**Try it**
Below, find the line containing "The width and height of the screenshot is (658, 414)."; from there to the final line, print every line exactly and skip the pictures.

:: Data to use

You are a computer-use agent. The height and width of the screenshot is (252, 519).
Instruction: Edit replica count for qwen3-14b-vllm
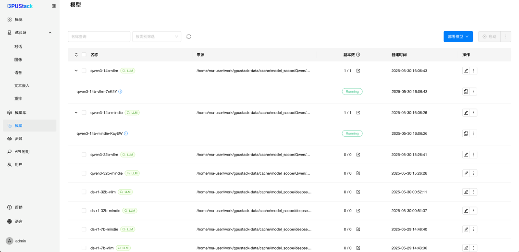(x=358, y=71)
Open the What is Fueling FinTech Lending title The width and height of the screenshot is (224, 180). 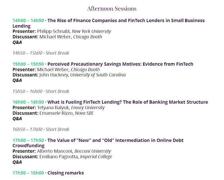pyautogui.click(x=128, y=102)
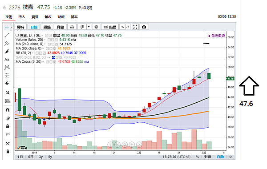This screenshot has width=267, height=169.
Task: Take a chart snapshot with camera icon
Action: pos(144,27)
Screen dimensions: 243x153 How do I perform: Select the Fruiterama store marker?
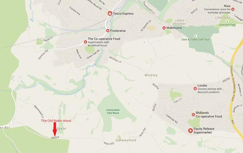tap(108, 31)
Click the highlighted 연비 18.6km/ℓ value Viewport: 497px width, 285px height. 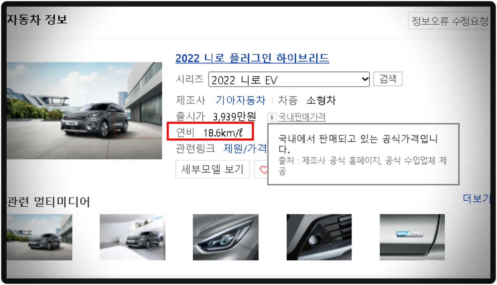click(210, 132)
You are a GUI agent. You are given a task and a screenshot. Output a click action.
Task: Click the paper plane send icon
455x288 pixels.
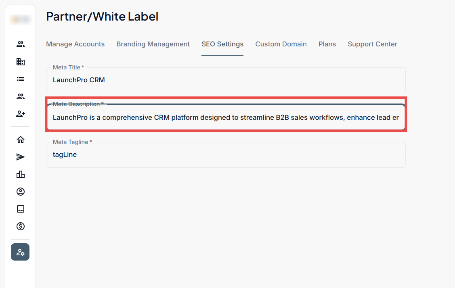click(21, 157)
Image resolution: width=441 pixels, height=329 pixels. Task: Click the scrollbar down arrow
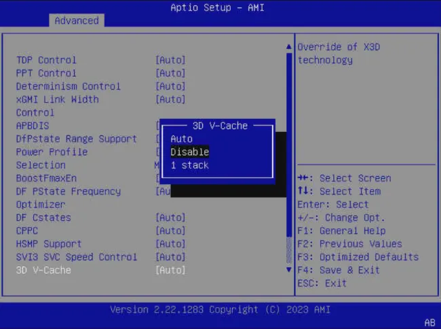(x=289, y=270)
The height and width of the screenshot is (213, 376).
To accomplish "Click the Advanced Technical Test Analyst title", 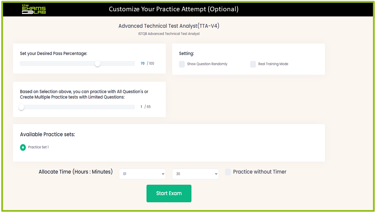I will click(169, 26).
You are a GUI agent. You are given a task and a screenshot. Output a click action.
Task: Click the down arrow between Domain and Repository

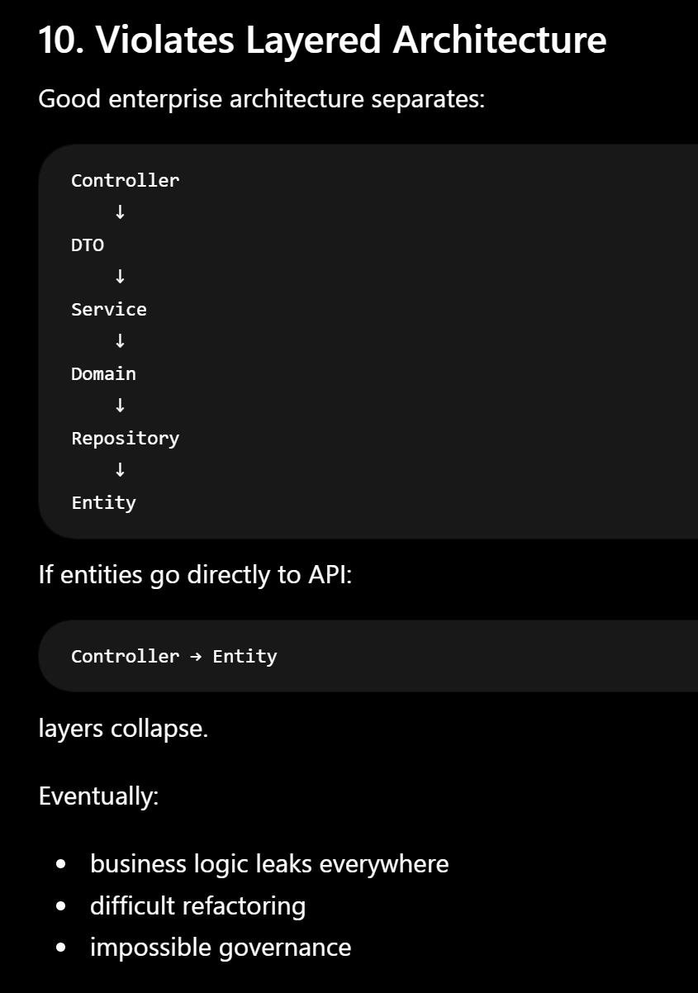120,406
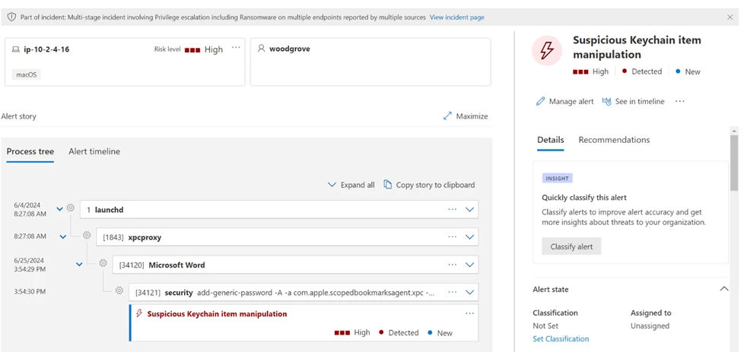The height and width of the screenshot is (352, 747).
Task: Expand the xpcproxy process row chevron
Action: 469,237
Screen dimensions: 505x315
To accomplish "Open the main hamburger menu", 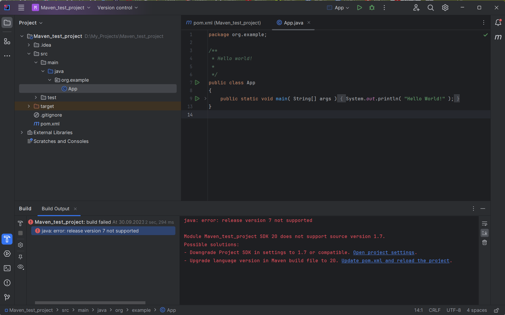I will coord(21,7).
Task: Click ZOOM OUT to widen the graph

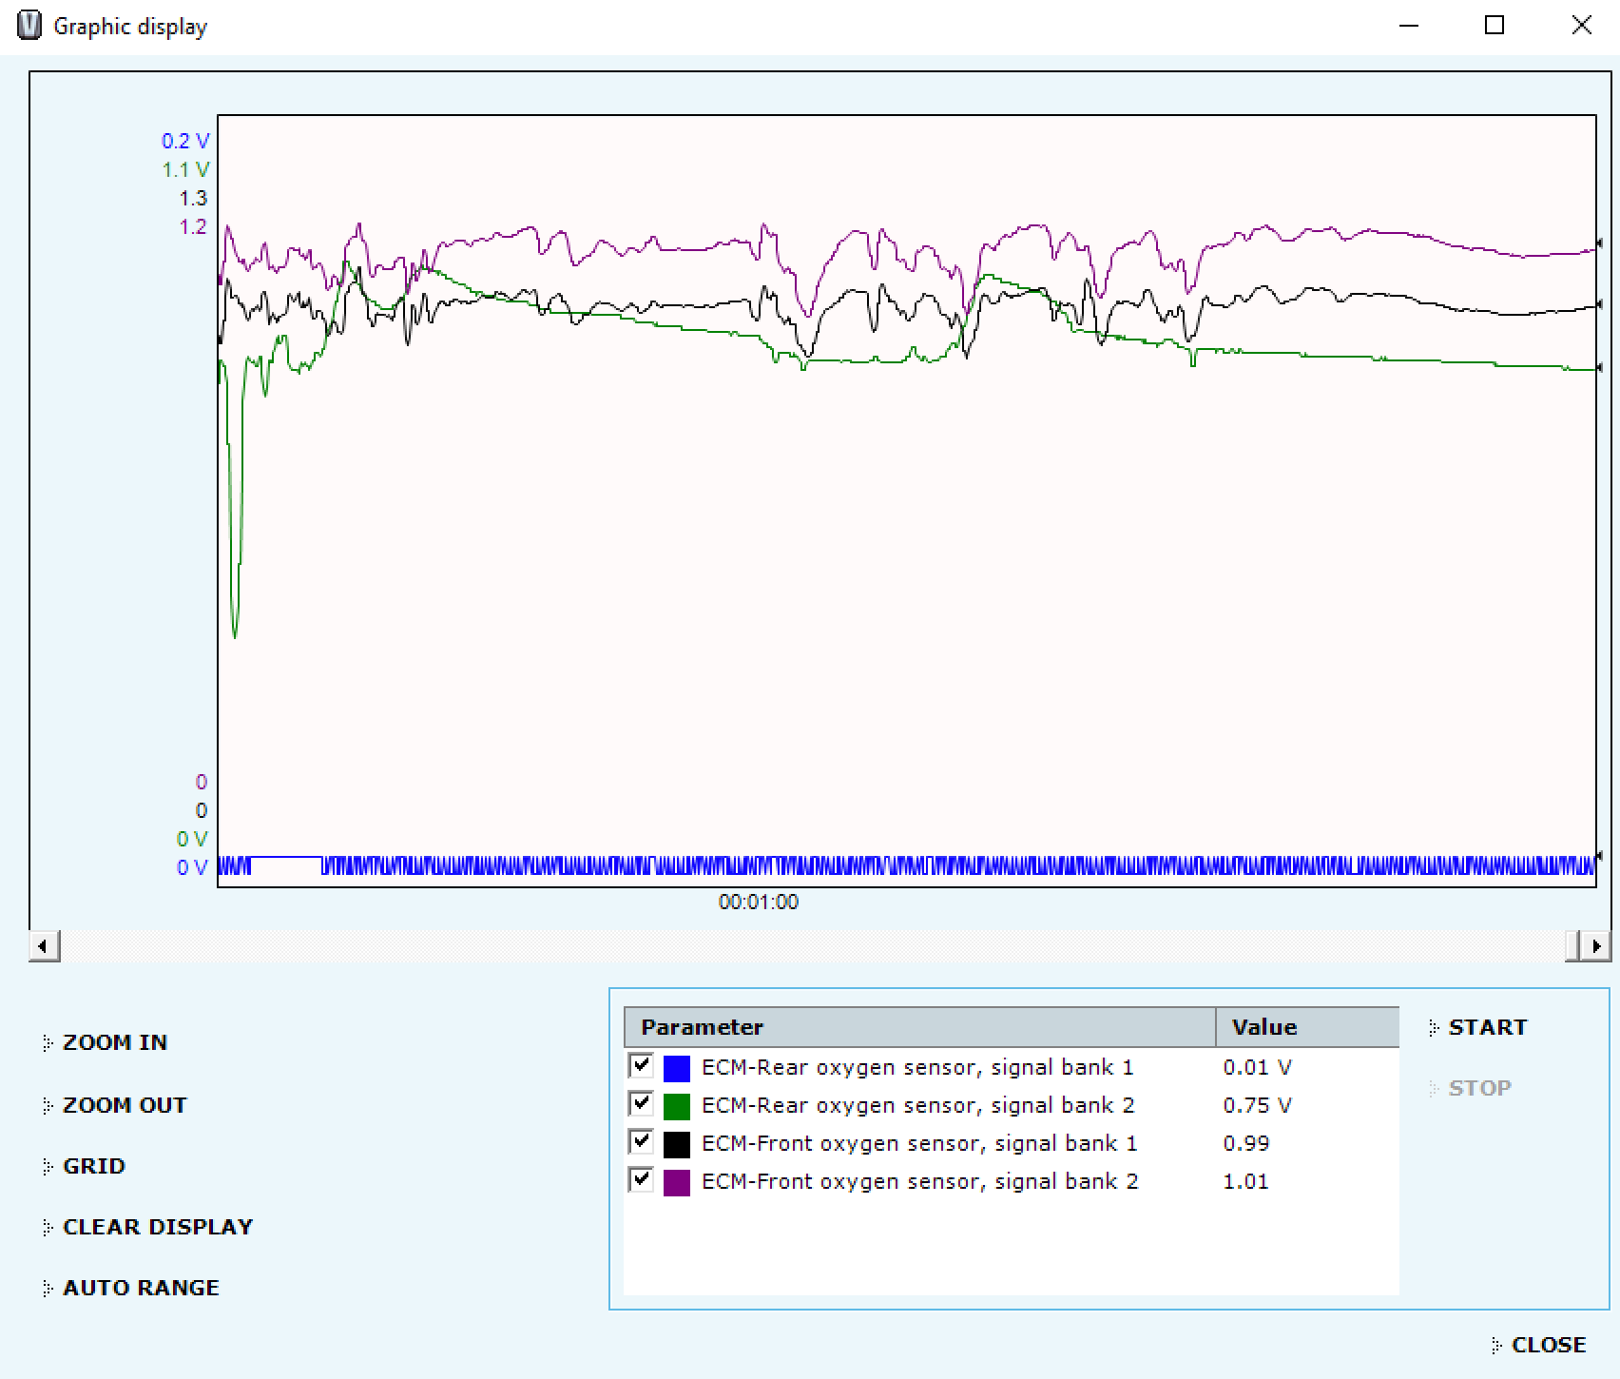Action: (x=124, y=1105)
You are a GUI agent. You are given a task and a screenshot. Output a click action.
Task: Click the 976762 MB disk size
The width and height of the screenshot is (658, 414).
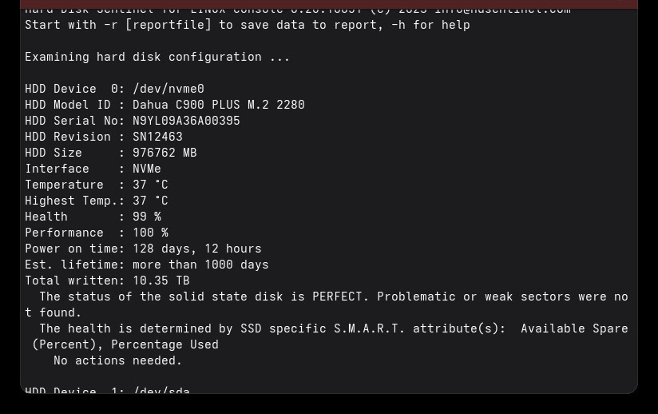point(165,153)
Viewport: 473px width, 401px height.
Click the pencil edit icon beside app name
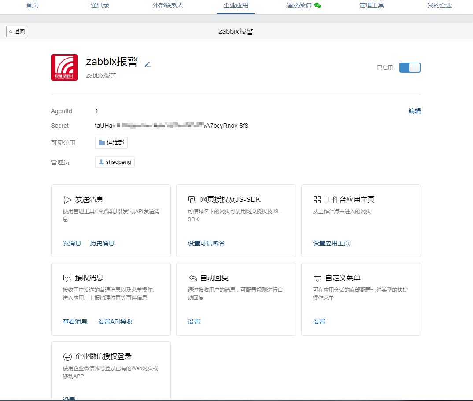(x=148, y=64)
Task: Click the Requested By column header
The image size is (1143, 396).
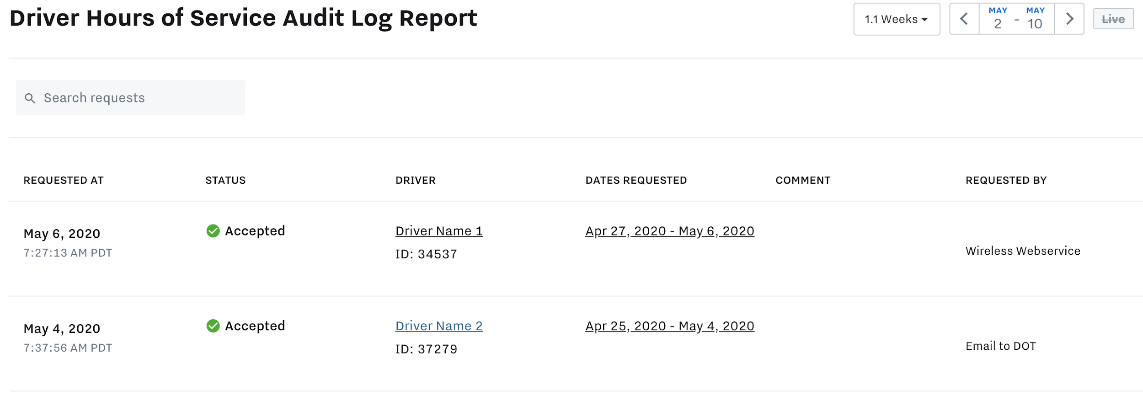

::::

**Task response**
The width and height of the screenshot is (658, 414).
point(165,153)
Viewport: 473px width, 401px height.
Click the pencil edit icon beside app name
(x=148, y=64)
Task: Click the Requested By column header
The image size is (1143, 396).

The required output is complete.